Tuning RocksDB in Apache Flink

Large states in our workload makes it infeasible to maintain everything in memory. Thus, we rely heavily on the RocksDB state backend to manage our growing hot data for processing events.

RocksDB is a high-performance storage engine, but tuning it for different workloads is not hassle-free. With dozens of options, finding the right ones to tune is as challenging as tuning them. Flink comes with several predefined option sets for different storage device types. It works reasonably well for simple workloads. Anything else may require further tuning. RocksDB’s Tuning Guide is a good place to start.

Before going into the parameters, it is worth understanding how RocksDB works because the design highly influences the tuning.

RocksDB is a persistent key-value store based on LevelDB from Google. The foundational data structure in RocksDB is Log-structured merge-tree (or LSM tree). It caches writes in memory (Memtable) until they reach a certain size, then it flushes them to fixed-size files on disk (SSTable). Once written, the files are immutable, which is one of the reasons LSM trees are fast for writes. As files on disk accumulate, they get compacted into bigger files by merging the smaller files together and removing any duplicates. The compaction process continues until it reaches the max set level, then the files stay unchanged. Because writes are always-append operations in memory, they are super fast. It does not update the previous versions of the same key in the persisted files. Compaction takes care of removing the older versions. RocksDB is an example of the tradeoff between space and speed — its fast writes come at the cost of greater storage demands. RocksDB operation is described in the diagram below.

RocksDB, data structure, Memtable, SSTable

As described above, RocksDB is optimized for writes without sacrificing much read performance. If a read accesses a recently written key, it is highly likely that it still exists in the Memtables, which can be serviced without going to disk. This is perfect for workloads with a Zipfian distribution, which covers a plethora of real-world use cases such as a tweet going viral.

With writes and reads accessing mostly the recent data, our goal is to let them stay in memory as much as possible without using up all the memory on the server. The following parameters are worth tuning:

Block cache size: When uncompressed blocks are read from SSTables, they are cached in memory. The amount of data that can be stored before eviction policies apply is determined by the block cache size. The bigger the better.
Write buffer size: How big can Memtable get before it is frozen. Generally, the bigger the better. The tradeoff is that big write buffer takes more memory and longer to flush to disk and to recover.
Write buffer number: How many Memtables to keep before flushing to SSTable. Generally, the bigger the better. Similarly, the tradeoff is that too many write buffers take up more memory and longer to flush to disk.
Minimum write buffers to merge: If most recently written keys are frequently changed, it is better to only flush the latest version to SSTable. This parameter controls how many Memtables it will try to merge before flushing to SSTable. It should be less than the write buffer number. A suggested value is 2. If the number is too big, it takes longer to merge buffers and there is less chance of duplicate keys in that many buffers.

The list above is far from being exhaustive, but tuning them correctly can have a big impact on performance. Please refer to RocksDB’s Tuning Guide for more details on these parameters. Figuring out the optimal combination of values for all of them is an art in itself.
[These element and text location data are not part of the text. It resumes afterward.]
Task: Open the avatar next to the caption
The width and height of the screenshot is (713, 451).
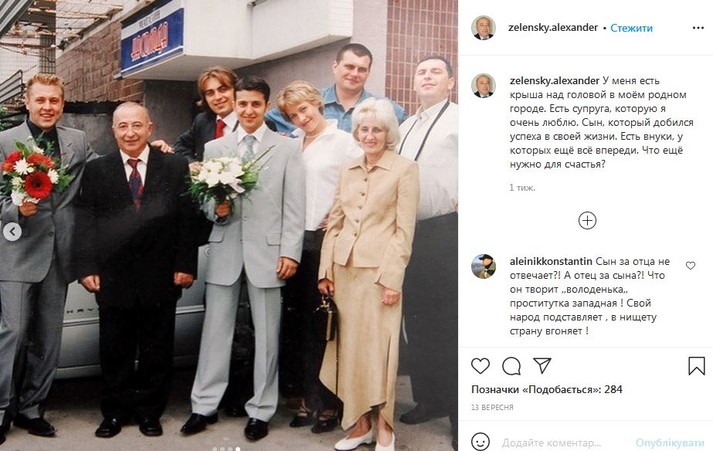Action: [x=483, y=85]
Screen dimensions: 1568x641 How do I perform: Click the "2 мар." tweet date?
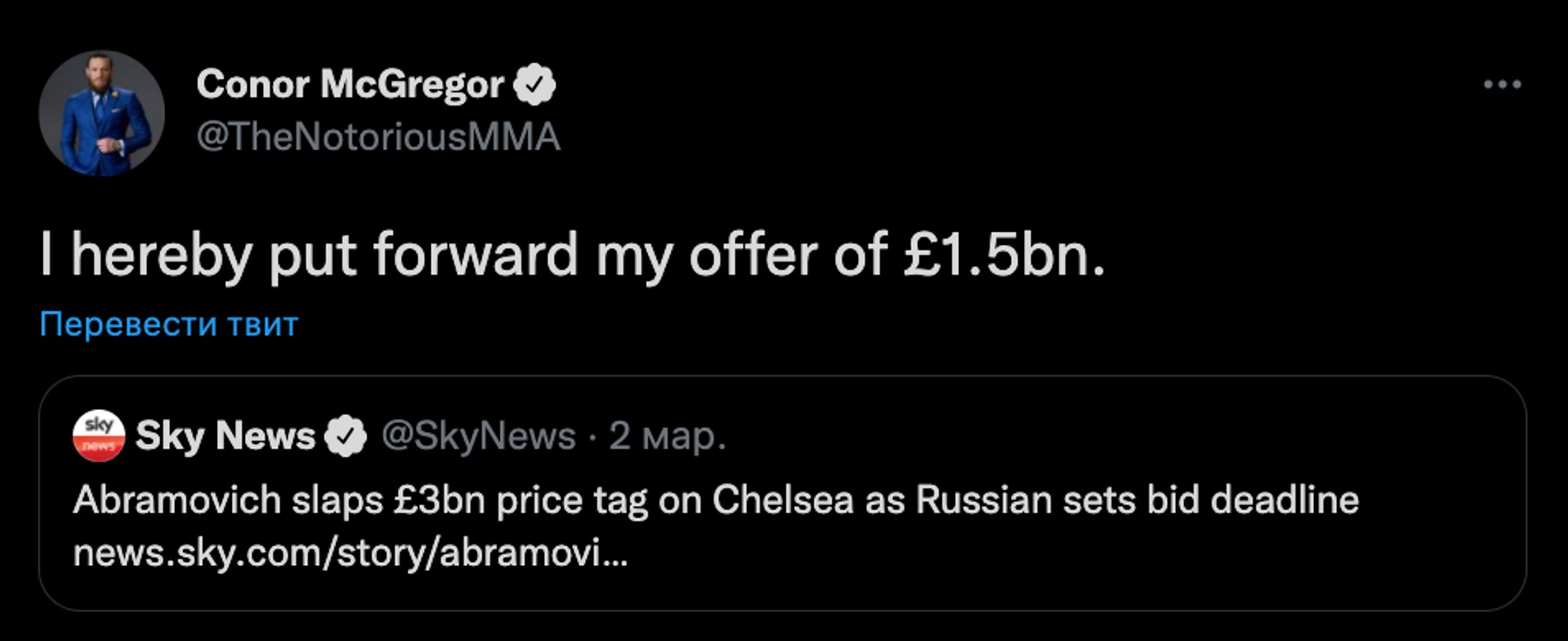pyautogui.click(x=667, y=436)
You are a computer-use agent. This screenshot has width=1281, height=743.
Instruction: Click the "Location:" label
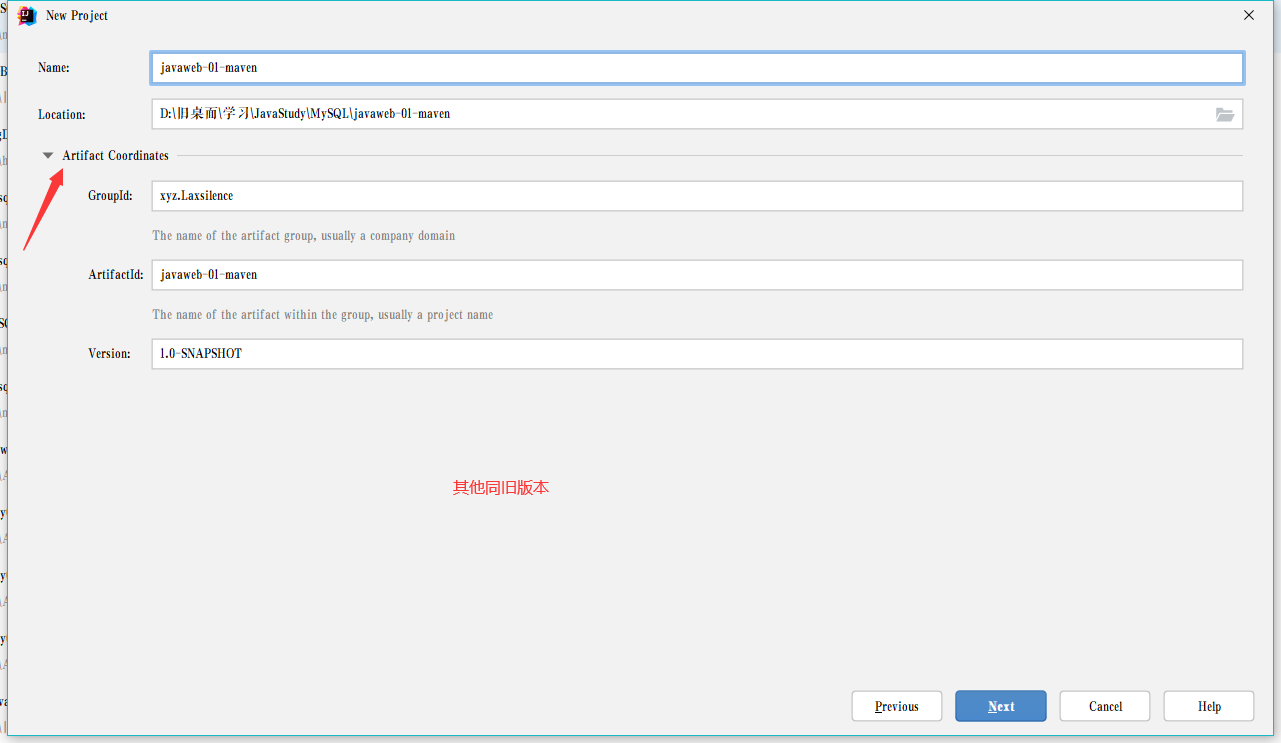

The challenge in finding the right values lies in the balance between write performance, read performance, disk performance, recovery time, and available memory. Setting the values too high for the block cache and write buffers risk running out of memory, which kills the job. If the values are too low, it may incur much higher disk IOPs and slow down throughput when saturating your storage hardware capacity.

Flink, RocksDB, tuning, Klaviyo

Prior to tuning the RocksDB parameters, our Flink job had high disk read IOPs and throughput, occasionally hitting as high as 9,000 IOPs. After the tuning, the disk read IOPs are mostly in the low hundreds and only spike up to 1,000 IOPs
during RocksDB compactions, which is expected.

Flink creates a RocksDB instance for each stateful operator sub-task, each has its own block cache and write buffers. This means that the total amount of memory that can be used by RocksDB is not a function of the number of TaskManagers, but the sum of all stateful operator parallelisms. This long-standing ticket shows how challenging RocksDB memory capacity planning is in Flink. The best way to find out is to use a representative workload to test the job with saturated block caches and write buffers.

Another consequence of per sub-task RocksDB instances is that the TaskManager process may use a large amount of open file descriptors. Running out of file descriptors at runtime is a fatal error, so it is recommended to set the process file descriptor limit higher than needed then dial back after benchmarking or even unlimited if there are a lot of stateful operators in the job.